BRUSSELS/FRANKFURT/PARIS (dpa-AFX) - European stocks are seen opening a tad higher on Friday as oil prices stabilized amid signs of easing supply concerns.
Brent crude prices fell more than 1 percent to $107.48 a barrel in Asian trade after Israel announced it would stop targeting Iran's energy infrastructure.
Also, leaders of the United Kingdom, France, Germany, Italy, the Netherlands, Japan and Canada have signaled their readiness to support efforts to ensure safe passage through the Strait of Hormuz.
The U.S. is weighing lifting sanctions on some Iranian oil that's on the water, Treasury Secretary Scott Bessent said in an interview with Fox Business Network.
President Trump asserted that he had no plans to commit ground forces to the U.S.-Israeli war in Iran, which entered its 21st day.
Israel pounded Tehran with airstrikes today as Iranians marked Nowruz, or the Persian New Year. Elsewhere, missile alerts and loud explosions disrupted Eid morning in Dubai.
Iran warned on Thursday that it would carry out more severe retaliatory strikes if the U.S. and Israel attack its energy facilities again.
Media reports suggest that Iran's latest attack on Qatar has damaged facilities that produce about 17 percent of its liquefied natural gas export capacity.

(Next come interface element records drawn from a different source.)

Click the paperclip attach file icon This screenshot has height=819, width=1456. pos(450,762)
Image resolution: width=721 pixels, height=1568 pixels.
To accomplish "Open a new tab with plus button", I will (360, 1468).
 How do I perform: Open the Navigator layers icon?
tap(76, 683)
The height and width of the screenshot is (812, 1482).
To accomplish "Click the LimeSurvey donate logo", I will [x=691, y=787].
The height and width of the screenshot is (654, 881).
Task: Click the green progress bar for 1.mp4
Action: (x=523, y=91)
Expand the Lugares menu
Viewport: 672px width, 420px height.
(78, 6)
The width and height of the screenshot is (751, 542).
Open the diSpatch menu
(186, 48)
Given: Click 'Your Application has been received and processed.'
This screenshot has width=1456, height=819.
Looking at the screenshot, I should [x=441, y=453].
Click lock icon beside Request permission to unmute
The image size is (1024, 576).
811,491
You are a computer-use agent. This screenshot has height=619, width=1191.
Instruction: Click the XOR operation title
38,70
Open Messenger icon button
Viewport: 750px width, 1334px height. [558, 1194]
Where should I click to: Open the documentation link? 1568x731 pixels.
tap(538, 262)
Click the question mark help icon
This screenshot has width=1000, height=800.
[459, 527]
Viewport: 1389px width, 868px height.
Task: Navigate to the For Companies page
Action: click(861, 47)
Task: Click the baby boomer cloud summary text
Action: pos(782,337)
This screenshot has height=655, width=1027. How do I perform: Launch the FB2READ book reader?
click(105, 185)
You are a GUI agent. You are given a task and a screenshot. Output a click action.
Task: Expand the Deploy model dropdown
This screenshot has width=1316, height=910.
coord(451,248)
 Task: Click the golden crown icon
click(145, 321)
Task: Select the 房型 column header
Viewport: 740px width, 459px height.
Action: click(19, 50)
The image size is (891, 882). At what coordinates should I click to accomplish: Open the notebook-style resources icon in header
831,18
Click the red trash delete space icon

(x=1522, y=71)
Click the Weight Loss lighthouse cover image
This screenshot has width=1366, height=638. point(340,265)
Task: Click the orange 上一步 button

U.S. equity futures ticked higher after Accenture raised its growth guidance, Micron beat second quarter earnings expectations and FedEx Corp. raised its full-year profit forecast.
Asian markets were broadly lower as China's central bank decided to keep its key interest rates unchanged.
Gold edged up by more than 1 percent to trade at $4,722 an ounce after falling for a seventh session to their lowest level in two months in the previous session.
The dollar index hovered near 99 after losing more than 1 percent in the previous session.
U.S. stocks ended modestly lower overnight, trimming earlier losses as an early spike in crude oil prices eased on comments by Israeli Prime Minister Benjamin Netanyahu that the country had acted alone in hitting the South Pars field, and that U.S. President Trump had asked him to hold off on such attacks in the future.
He also said that Iran has no capacity to enrich uranium or make ballistic missiles after 20 days of war, adding his country would help the U.S. reopen the Strait of Hormuz.
Economic reports painted a mixed picture, with sales of new U.S. single-family homes falling more than expected in January to the lowest level in nearly 3-1/2 years, while weekly jobless claims signaled a stable labor market.
The World Trade Organization has downgraded its outlook for global trade and economic growth as the Middle East conflict lifts energy risks. The International Monetary Fund (IMF) has flagged rising risks to global inflation and economic output.
The tech-heavy Nasdaq Composite and the S&P 500 both fell by 0.3 percent while the Dow dipped 0.4 percent.
European stocks tumbled on Thursday as both the European Central Bank (ECB) and the Bank of England (BoE) held policy rates steady and warned of inflation risks.
The pan-European Stoxx 600 slumped 2.4 percent following attacks on Iranian and Qatari energy infrastructure.
The German DAX plunged 2.8 percent, France's CAC 40 lost 2 percent and the U.K.'s FTSE 100 plummeted 2.4 percent.